[Data provided Boundary: Start]

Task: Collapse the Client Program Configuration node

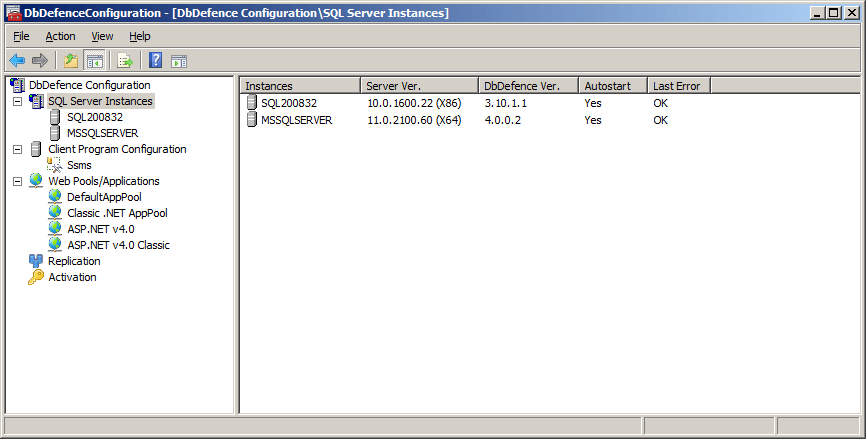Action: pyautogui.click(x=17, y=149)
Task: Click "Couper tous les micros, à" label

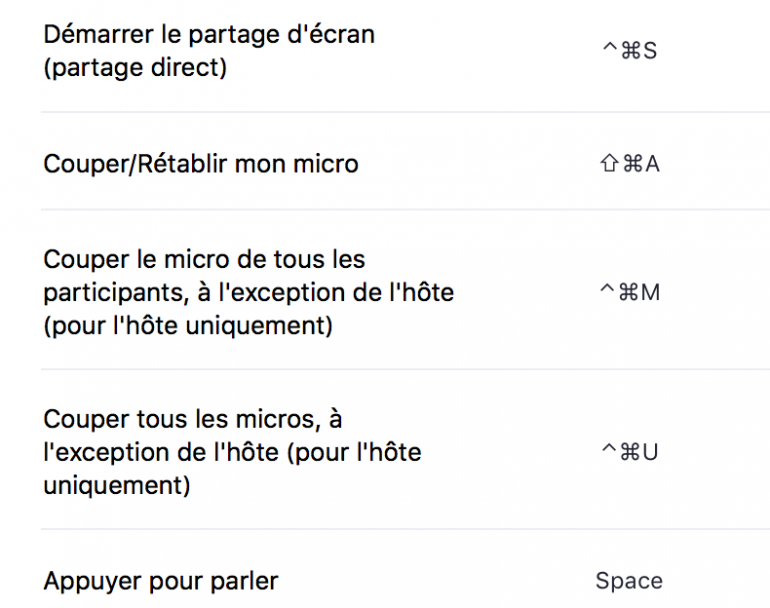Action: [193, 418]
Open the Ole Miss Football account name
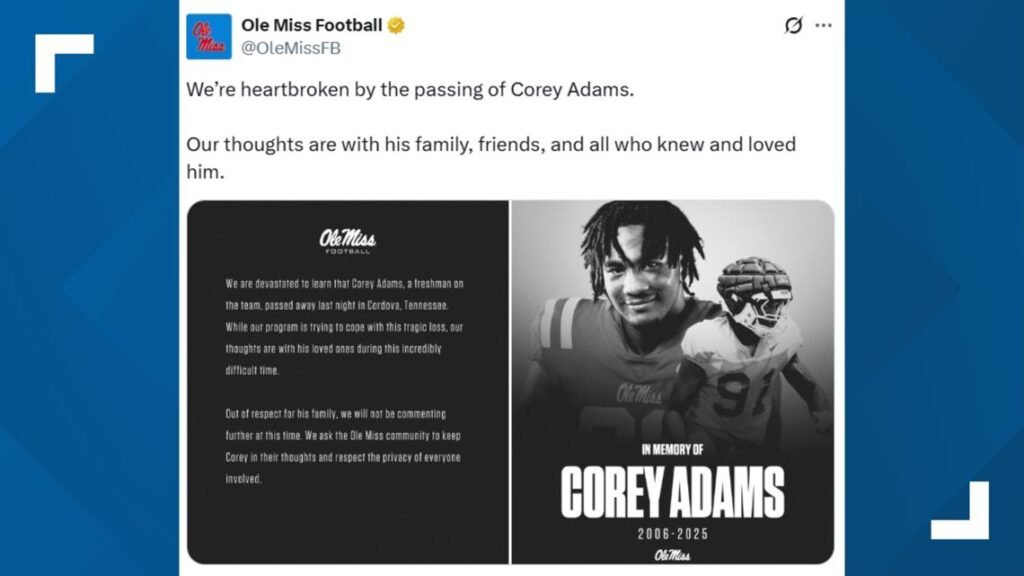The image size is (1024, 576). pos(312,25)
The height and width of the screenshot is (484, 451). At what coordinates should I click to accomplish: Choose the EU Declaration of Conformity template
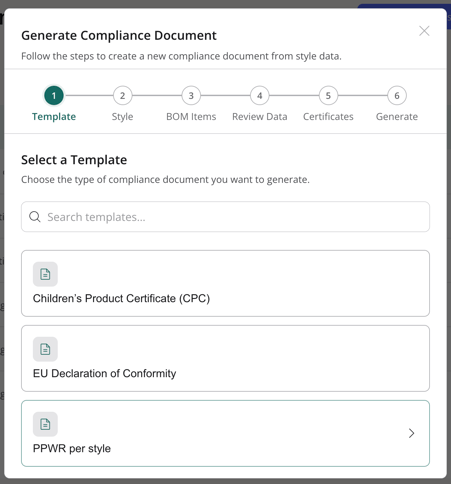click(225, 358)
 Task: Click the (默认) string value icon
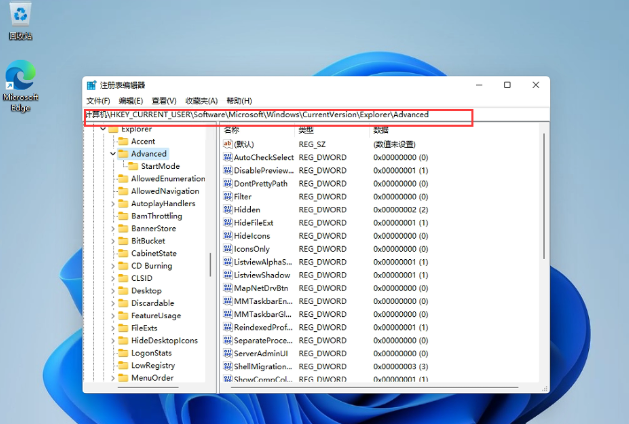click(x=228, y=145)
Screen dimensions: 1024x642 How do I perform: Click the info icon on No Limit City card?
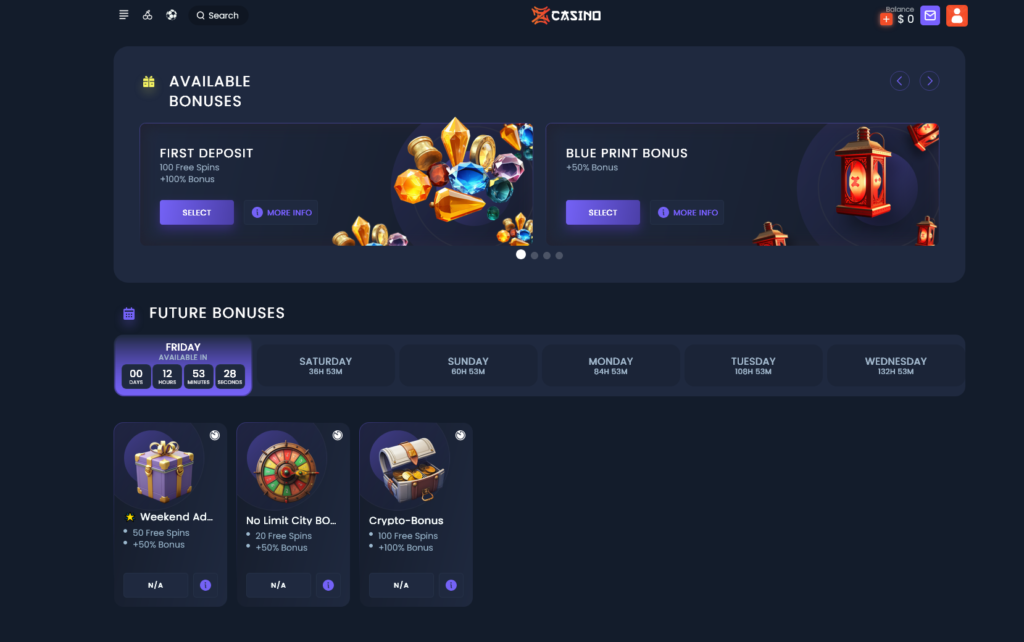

[Data provided Boundary: End]

Once you find the line with "The height and", restate it and every later line of the data word for word, excluding the pictures.

The height and width of the screenshot is (484, 451). At what coordinates should I click to accomplish: Choose the EU Declaration of Conformity template
click(225, 358)
 Task: Click the (默认) string value icon
click(x=228, y=145)
Screen dimensions: 1024x642 How do I perform: Click the info icon on No Limit City card?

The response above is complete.